The rename signaled that the protocol was no longer OpenClaw's property. It belonged to anyone who wanted to implement it. The reference implementation happens to be written in TypeScript and ships with OpenClaw integration. But a Python implementation for Hermes, a Rust implementation for a future framework, an enterprise Java implementation for internal systems — all of those are valid OGP implementations if they speak the same wire format and honor the same handshake semantics.
Why Naming Matters for Adoption
Before
"OpenClaw Gateway Protocol" — implies vendor ownership, discourages external adoption.
After
"Open Gateway Protocol" — vendor-neutral, invites any implementer to participate.
No vendor wants to adopt a protocol that belongs to another vendor. By making the name vendor-neutral, we made the protocol adoptable.
What Multi-Framework Support Actually Proves
Technical Level
Multi-framework support is a config abstraction and some port management.
Political Level
It's proof that OGP is a protocol and not a product feature. The difference is everything.
Product Feature
Gets deprecated when the company pivots.
Protocol
Outlives its first implementation. HTTP outlived CERN's web server. TCP outlived ARPANET.
The Moment It Became Real
When Hermes federation started working — Apollo talking to Junior through the same OGP daemon, using the same Ed25519 signatures, the same handshake, the same scope model — that was the moment OGP stopped being "David's OpenClaw plugin" and started being a real protocol.
It wasn't the cleanest integration. Hermes's session model required compromises. The first-turn relay wasn't as smooth as OpenClaw's. But the federation worked. The messages were signed. The scopes were enforced. The humans approved the peering.
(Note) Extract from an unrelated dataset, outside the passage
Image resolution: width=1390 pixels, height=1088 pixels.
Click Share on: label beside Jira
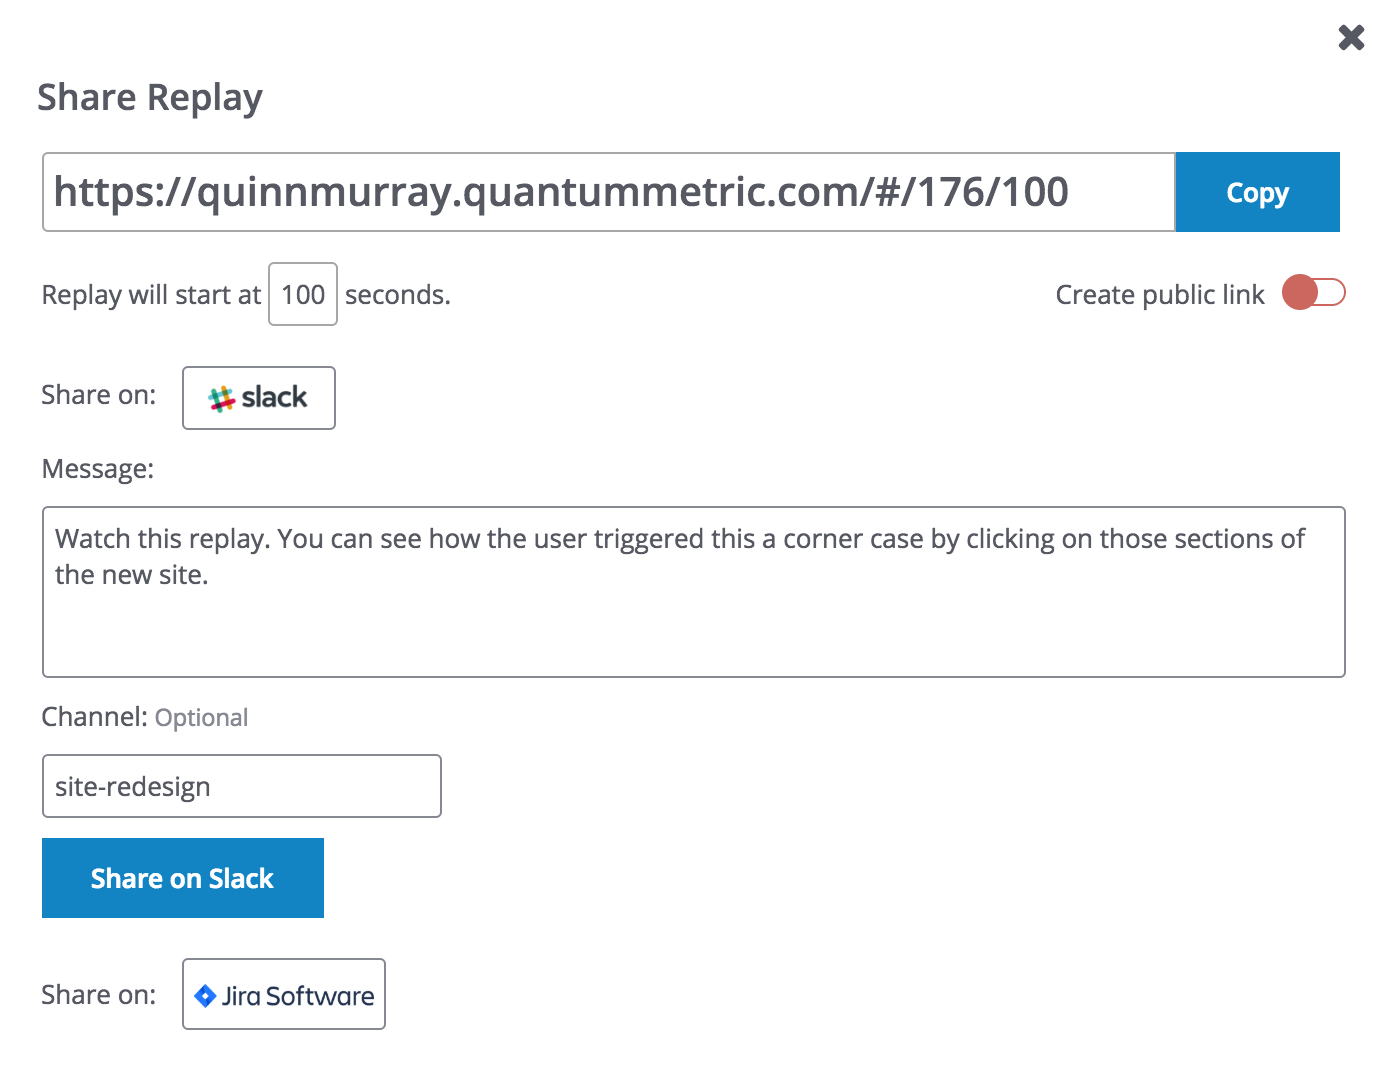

That's the bar. Not perfect integration. Provable interoperability.
The CLI as Rosetta Stone
One unexpected benefit of multi-framework support: the OGP CLI became a unified management layer across heterogeneous deployments.
Before: Two Separate Worlds
If you ran OpenClaw and Hermes side by side, you had two separate worlds: OpenClaw's openclaw CLI for one, Hermes's hermes CLI for the other, and no way to see your federation state in one place.
After: One Unified Layer
# See all peers across all frameworks ogp --for all federation list # Start all daemons ogp --for all start # Send from Hermes to a peer ogp --for hermes federation agent general \ "Hello from Apollo" # See which framework each peer belongs to ogp --for all federation status

This is small-team, multi-framework ops in practice. The kind of thing that looks trivial in a README and saves hours of confusion when you're actually managing multiple gateways.
What's Still Hard
Multi-framework support is not complete. Here are the real limitations, documented honestly.
Native Sender Identity
When OGP injects a message into OpenClaw via hooks, the message appears with sender cli in the Telegram UI, not as the actual peer's name. OGP works around this by embedding the peer identity into the message body itself. The Telegram surface doesn't natively show "Apollo said..." — this is an OpenClaw/Telegram limitation, not an OGP limitation, but it's the most visible rough edge.
Session Model Mismatch
OpenClaw has per-chat session keys. Hermes has a unified session model. OGP's hook payload includes an optional sessionKey, but Hermes can't always honor it the way OpenClaw can. The result is slightly different delivery behavior between frameworks for the same federated message.
Framework Detection Edge Cases
v0.6.0 shipped directional health diagnostics with separate outbound/inbound signals per peer, bidirectional health exchange, and an OSPF-inspired federation state machine with explicit init / twoWay / established / degraded / down / tombstoned states. The dead-daemon case still requires a process-level health check the CLI doesn't yet do automatically.
Keypair Isolation
Each framework instance gets its own Ed25519 keypair — correct for security, but it means the same human has multiple gateway IDs. Federation happens per-framework, not per-human. Your peer sees you as two different gateways, not one person with two agents. By design for now, but creates UI friction.
The Future: More Frameworks, Same Protocol
The next obvious target is a Python-native OGP implementation. The reference implementation is TypeScript/Node.js because that's what OpenClaw is built on. But a Python implementation would feel native to Hermes and would integrate better with Python agent frameworks.
Python Implementation
Native to Hermes. Integrates with AutoGPT, CrewAI, LangGraph. Proves language-agnosticism.
Rust Implementation
Targets performance-critical deployments. High-throughput gateways, embedded systems. Rust's memory safety and Ed25519 dalek libraries make it a natural fit for the cryptographic core.
Protocol-First Design
Wire format is JSON. Signing is standard Ed25519/EdDSA (RFC 8032). Handshake is HTTP POSTs to well-known endpoints. No TypeScript-specific serialization, no Node.js-specific crypto.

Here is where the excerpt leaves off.